Also it will not completely spam-proof your wiki; Spammers pay about $0.80 to $1.20 for each 1,000 solved CAPTCHAs to companies employing human solvers in Bangladesh, China, India, and many other developing nations.[3] For this reason it should be combined with other mechanisms.

rel="nofollow"

Under the default configuration, MediaWiki adds rel="nofollow" to external links in wiki pages, to indicate that these are user-supplied, might contain spam, and should therefore not be used to influence page ranking algorithms. Popular search engines such as Google honour this attribute.

You can switch off this behaviour on a site-wide basis using $wgNoFollowLinks or on a per-namespace basis using the $wgNoFollowNsExceptions configuration variable.

Use of the rel="nofollow" attribute alone will not stop spammers attempting to add marketing to a page, but it will at least prevent them from benefiting through increased page rank; we know for sure that some check this. Nonetheless, it should never be relied upon as the primary method of controlling spam as its effectiveness is inherently limited. It does not keep spam off your site.

See NoIndexHistory. Note that putting it on all external links is a rather heavy handed anti-spam tactic, which you may decide not to use (switch off the rel=nofollow option). See Nofollow for a debate about this. It's good to have this as the installation default though. It means lazy administrators who are not thinking about spam problems, will tend to have this option enabled. For more information, see Manual:Costs and benefits of using nofollow.

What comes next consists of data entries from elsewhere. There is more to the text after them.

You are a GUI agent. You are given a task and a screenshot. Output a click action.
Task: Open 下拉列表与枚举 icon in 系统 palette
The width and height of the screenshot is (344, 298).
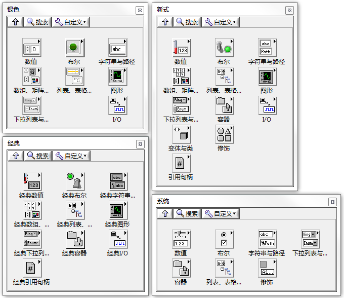pos(310,239)
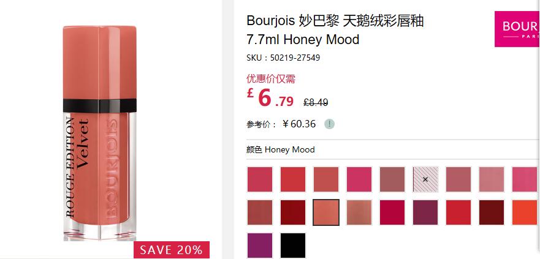
Task: Select the bright orange swatch
Action: pos(525,212)
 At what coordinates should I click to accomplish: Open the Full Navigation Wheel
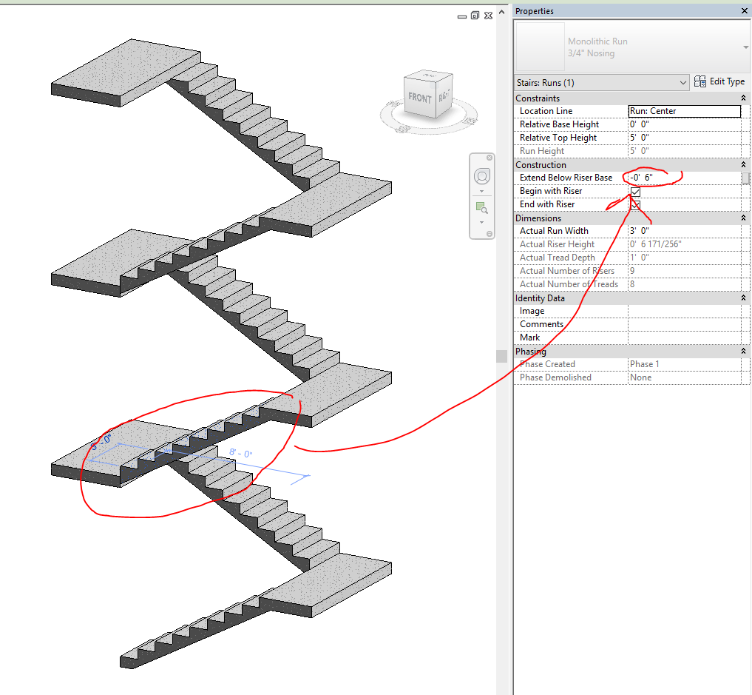pyautogui.click(x=482, y=176)
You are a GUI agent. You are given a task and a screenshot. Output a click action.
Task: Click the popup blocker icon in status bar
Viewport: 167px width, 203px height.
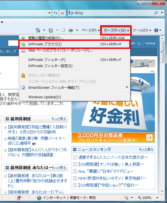pos(19,198)
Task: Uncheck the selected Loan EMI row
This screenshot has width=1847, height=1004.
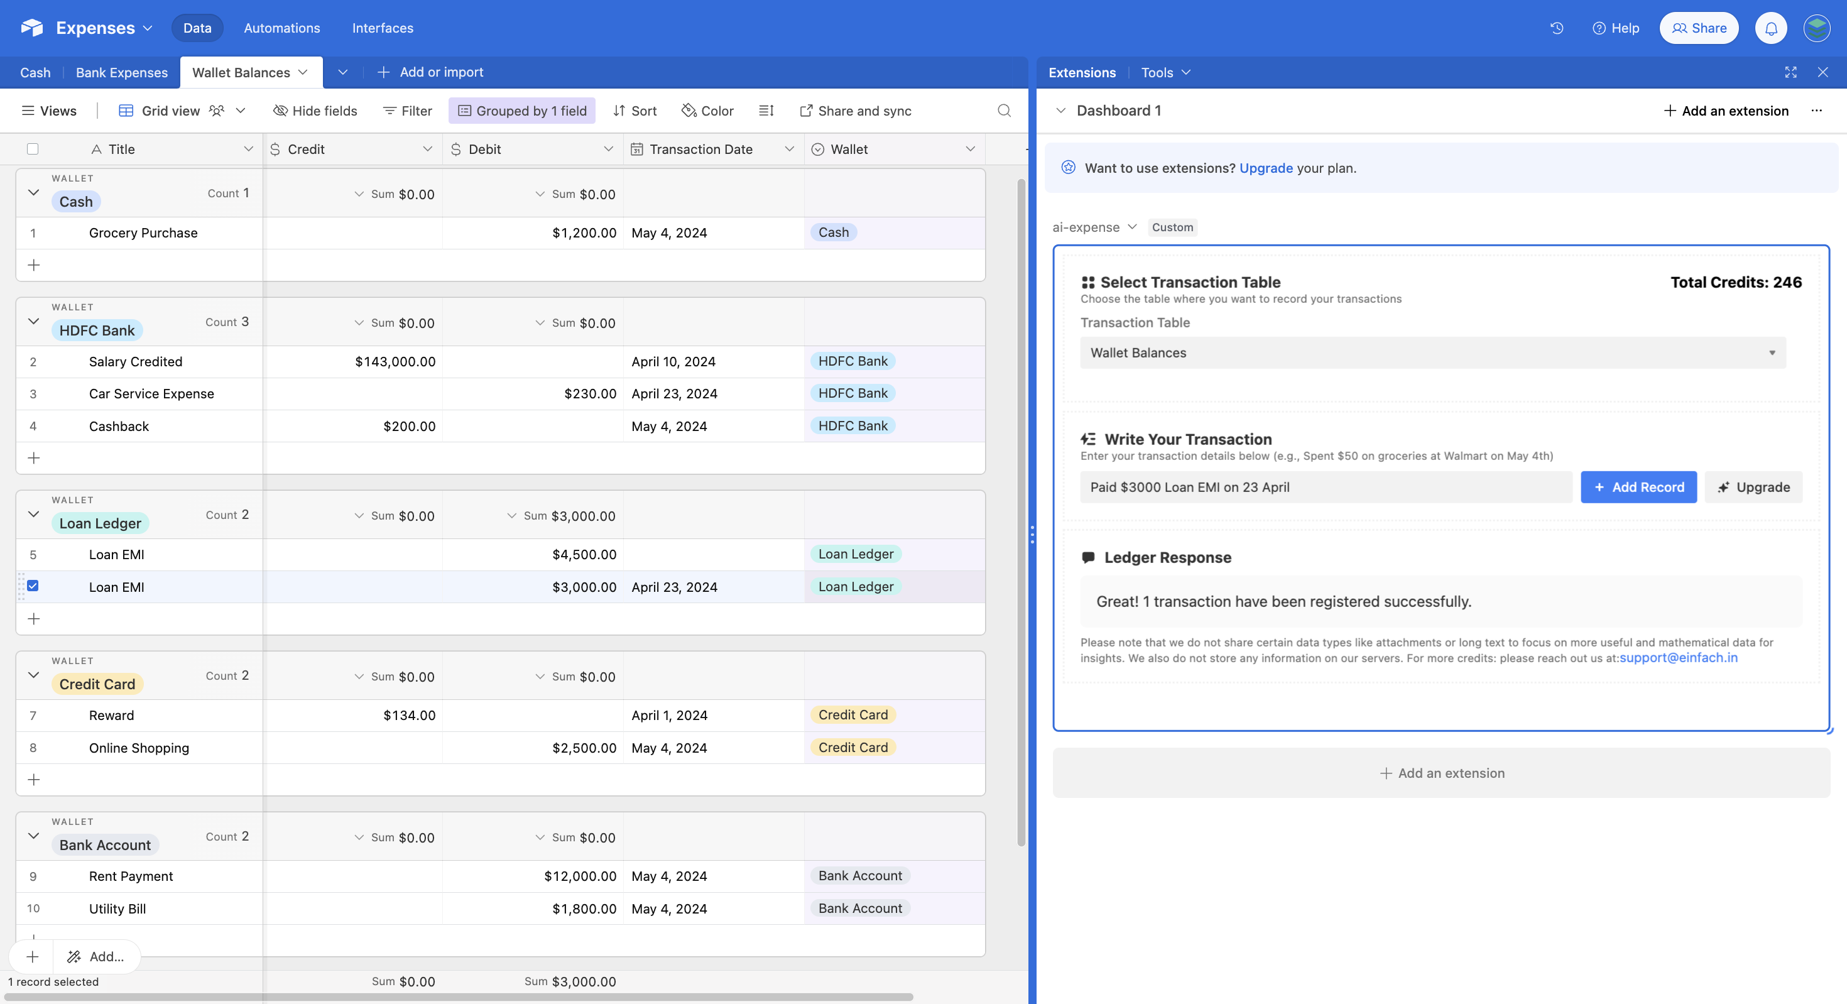Action: [33, 586]

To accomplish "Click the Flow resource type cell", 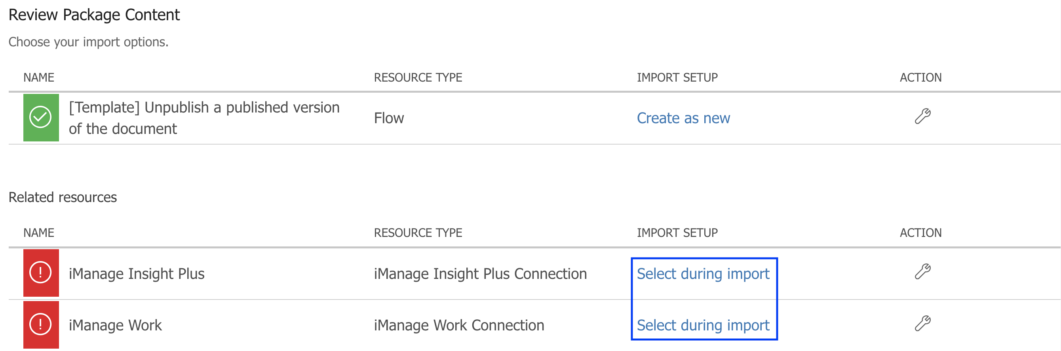I will click(388, 118).
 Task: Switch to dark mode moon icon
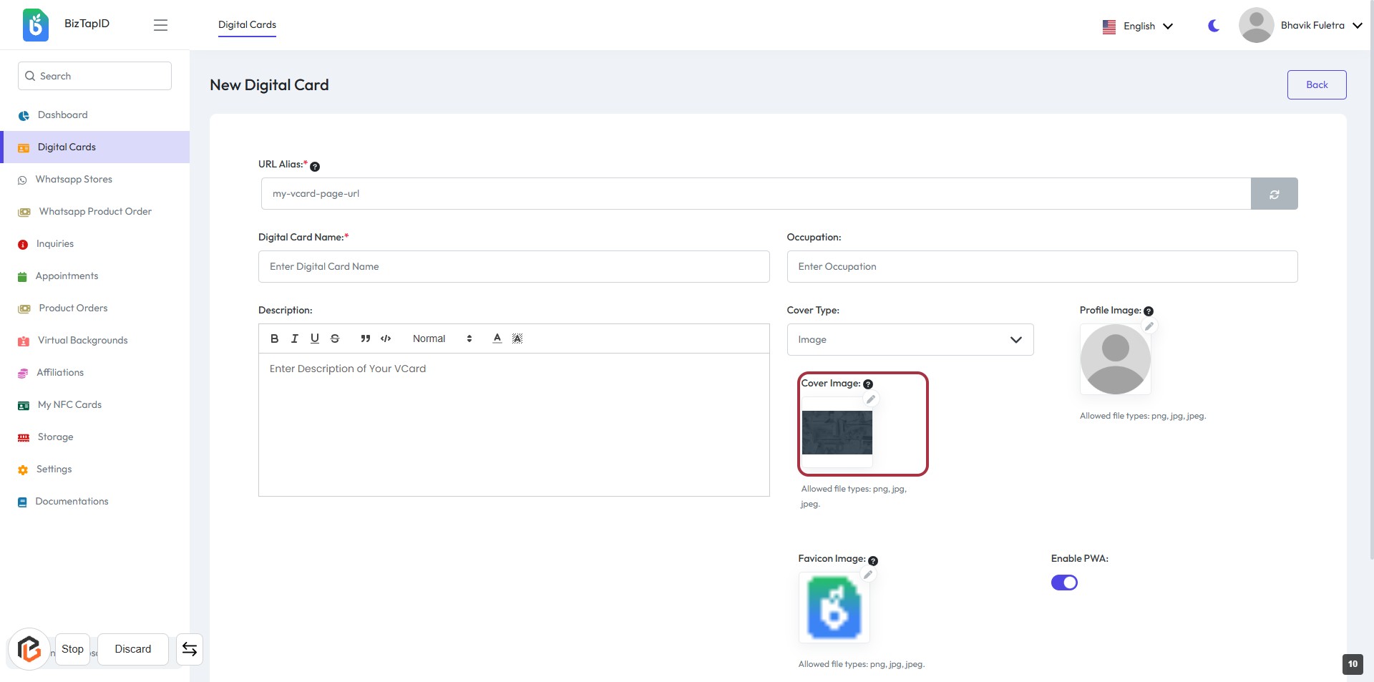(x=1214, y=26)
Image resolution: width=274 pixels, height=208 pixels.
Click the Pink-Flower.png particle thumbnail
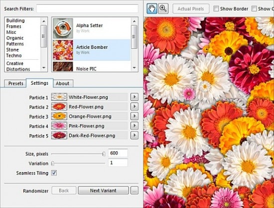click(x=59, y=126)

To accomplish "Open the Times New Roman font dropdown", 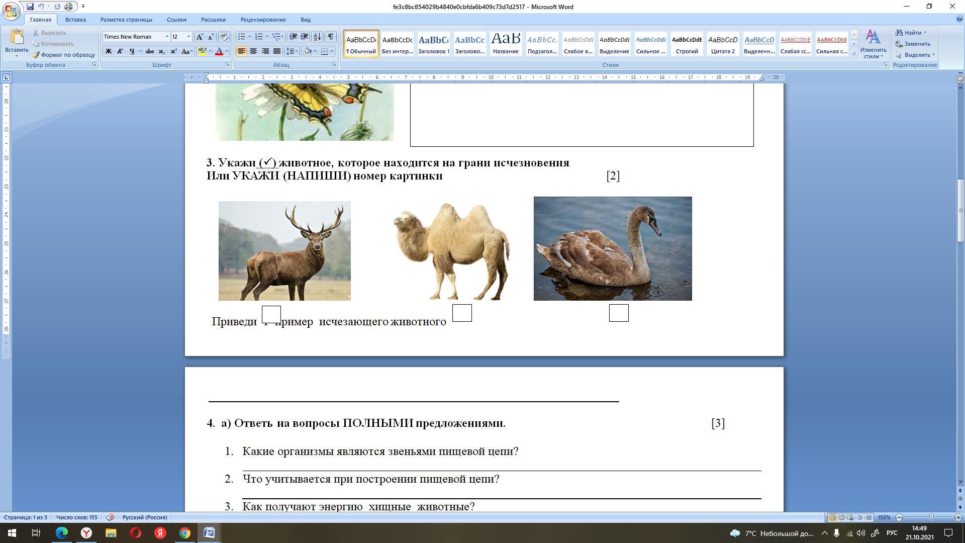I will click(x=167, y=37).
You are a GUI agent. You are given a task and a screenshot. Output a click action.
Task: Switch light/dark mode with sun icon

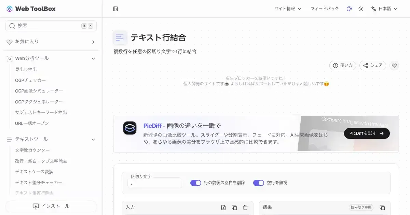pyautogui.click(x=361, y=9)
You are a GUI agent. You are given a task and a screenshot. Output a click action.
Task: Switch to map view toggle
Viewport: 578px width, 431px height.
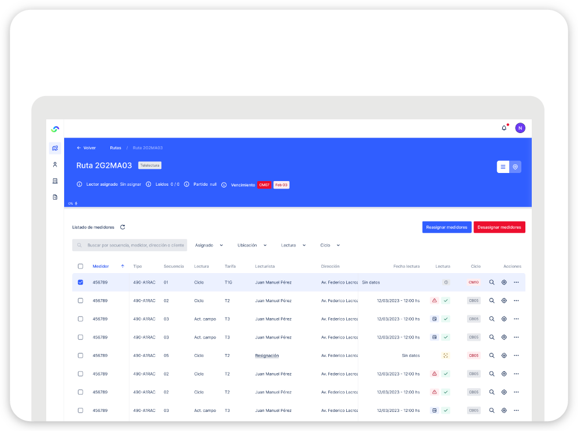click(x=516, y=167)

Antispam routine: tailored measures

Every spammer is different, even though they all look boringly similar. If the general countermeasures are not enough, before taking extreme steps make use of the tools which allow you to deal with the specific problems you have.

Individual page protection

Often, the same page will be hit repeatedly by spambots. Common patterns observed in spambot-created pagenames include talk page, often outside main space (e.g. Category_talk: are little-used, so make common targets), and other discussion pages

As most abusive edits on wikis which don't require registration to edit are from anonymous sources, blocking edits to these specific pages by anyone other than established users can prevent re-creation of deleted spamdump pages. Typically, any page which is already a regular visitor to special:log/delete on an individual wiki is a good candidate for page protection.

  • Semi-protection of individual pages.
    • In addition, this can be combined with changing the minimum requirements for MediaWiki to identify users as 'autoconfirmed'.
  • One may apply cascading protection to one or more pages that have links to the most frequently spammed pages. One can also use this trick to set up a handy list for use by admins.

Abuse filter

Extension:AbuseFilter allows privileged users to create rules to target the specific type of spam your wiki is receiving, and automatically prevent the action and/or block the user.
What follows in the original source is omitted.